これは、オートロックを何重にかけたとしても原理的には同じであり、ハードによるセキュリティーの限界でもあります。
このように、アプローチ形状がもたらす心理的バリアにより、街区のセキュリティーを確保しつつ、地域にやさしく開く方法は、非常に有効ではないかと考えています。



アプローチを抜けると、四棟の住棟に囲まれた広場に出ます。
住棟に見守られているような広場なので、この広場に入る時点でも強い心理的バリアが働きます。
この広場を経由して、各住戸にアクセスします。
基本的には、この広場を経由しなければ、各住戸にアクセスする事はできません。
この広場は駐車場の回転体としても利用される広場です。

左側の棟と奥の棟の間には従前地盤の高低差がありますが、そこに育っていた既存樹木をそのまま生かした計画としており、この樹木が視線の干渉を和らげる働きも担っています。



敷地内には既存樹木が多く残っています。
この写真は竣工写真ですが、竣工時点で既にこれだけ緑豊かな空間が実現しています。
そして、その緑が、居住者の距離感を程よく保ってくれます。


夜になると、各家々から明かりが漏れ出します。
その明かりも、緑がやさしく和らげます。
また、共用灯により、夜間でも安心です。


北西の法面を利用した遊歩道です。
この遊歩道を経由して周山街道に出ることも可能です。
ただし、この経路はホテル錠によりロックされており、外部の人がこの経路を使って侵入することはできません。

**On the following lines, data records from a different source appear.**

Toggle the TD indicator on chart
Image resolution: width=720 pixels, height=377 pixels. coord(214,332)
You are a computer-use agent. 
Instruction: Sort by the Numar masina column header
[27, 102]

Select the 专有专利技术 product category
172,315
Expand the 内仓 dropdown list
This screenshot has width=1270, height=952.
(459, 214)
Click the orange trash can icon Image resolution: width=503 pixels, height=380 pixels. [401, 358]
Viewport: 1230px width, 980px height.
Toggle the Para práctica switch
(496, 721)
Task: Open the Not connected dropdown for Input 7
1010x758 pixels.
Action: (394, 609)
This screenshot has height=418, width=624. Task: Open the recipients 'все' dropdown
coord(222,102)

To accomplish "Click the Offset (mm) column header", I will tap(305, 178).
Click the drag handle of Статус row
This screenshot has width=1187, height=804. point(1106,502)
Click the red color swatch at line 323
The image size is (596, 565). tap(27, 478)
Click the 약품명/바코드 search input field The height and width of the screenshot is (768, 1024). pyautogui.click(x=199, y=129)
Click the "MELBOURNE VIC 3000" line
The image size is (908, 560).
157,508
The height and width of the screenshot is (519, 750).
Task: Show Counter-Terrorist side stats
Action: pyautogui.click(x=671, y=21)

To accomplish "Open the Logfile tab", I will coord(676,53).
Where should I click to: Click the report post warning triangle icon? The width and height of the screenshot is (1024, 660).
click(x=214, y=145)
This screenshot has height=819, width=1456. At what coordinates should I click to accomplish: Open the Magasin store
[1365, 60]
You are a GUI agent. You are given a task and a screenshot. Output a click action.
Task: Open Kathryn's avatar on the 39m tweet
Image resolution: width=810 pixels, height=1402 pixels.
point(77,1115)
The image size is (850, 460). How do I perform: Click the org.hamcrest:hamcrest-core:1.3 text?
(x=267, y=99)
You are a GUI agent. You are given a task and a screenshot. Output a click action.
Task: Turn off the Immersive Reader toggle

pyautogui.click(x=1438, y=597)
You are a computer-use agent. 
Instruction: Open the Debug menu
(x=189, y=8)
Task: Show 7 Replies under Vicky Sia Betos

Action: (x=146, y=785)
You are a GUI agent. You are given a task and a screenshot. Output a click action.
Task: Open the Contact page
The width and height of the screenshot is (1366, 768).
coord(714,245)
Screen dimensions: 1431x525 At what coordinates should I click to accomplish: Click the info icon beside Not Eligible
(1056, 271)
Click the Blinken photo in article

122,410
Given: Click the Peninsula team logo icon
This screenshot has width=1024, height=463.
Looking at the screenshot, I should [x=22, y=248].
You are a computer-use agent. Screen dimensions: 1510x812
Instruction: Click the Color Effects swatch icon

敷地の高低差を活用して、一部には鉄筋コンクリートによる住戸で崖面を保全しています。
そして、森の中に佇むような住まいを作っています。
こちらの写真は、CGシミュレーションにあった、図書館の中に住むような家と、トップライトのある家の竣工写真です。



こちらは、CGシミュレーションにあった、土間ダイニングキッチンの家です。
他にも、内装がすべて無垢木材でできたリビングの家や、薪ストーブの家、ロフトのある家等々、様々なオリジナルな住まいが実現しました。



引き渡した年の年明けには京都は雪化粧を纏いました。
雪景色の中に佇む、宇多野コーポラティブハウスはとても素敵でした。


広場では子供たちがカマクラや雪だるまを作っていました。
よく見ると、宇多野コーポラティブハウスに住む子供たちは、まるで兄弟のように近所付き合いをしている事がわかりました。
この広場には宇多野コーポラティブハウスに住んでいる人しかいないので、子供たちも安心して遊んでいるようでした。


お昼には晴れ上がり、雪化粧の京都の街並みが見えました。


お正月には皆で餅つきをしました。
住まれている方々が自発的に企画されたそうです。
コミュニティーの輪が広がり始めています。


春には桜が満開になりました。
全ての住棟が囲む広場の大木は、桜の大木だったのです。
自宅に居ながらにして、花見のできる住まいとなりました。



スペースを利用して、皆でハーブを植えることになりました。
引渡してから現在も、居住者自身が参加して、より居心地の良い空間に育ち続けています。




スケルトン定借住宅を中心とした新しい住宅によるまちづくりを支援していくことを目的として、1998年7月6日に「スケルトン定借普及センター」が設立されています。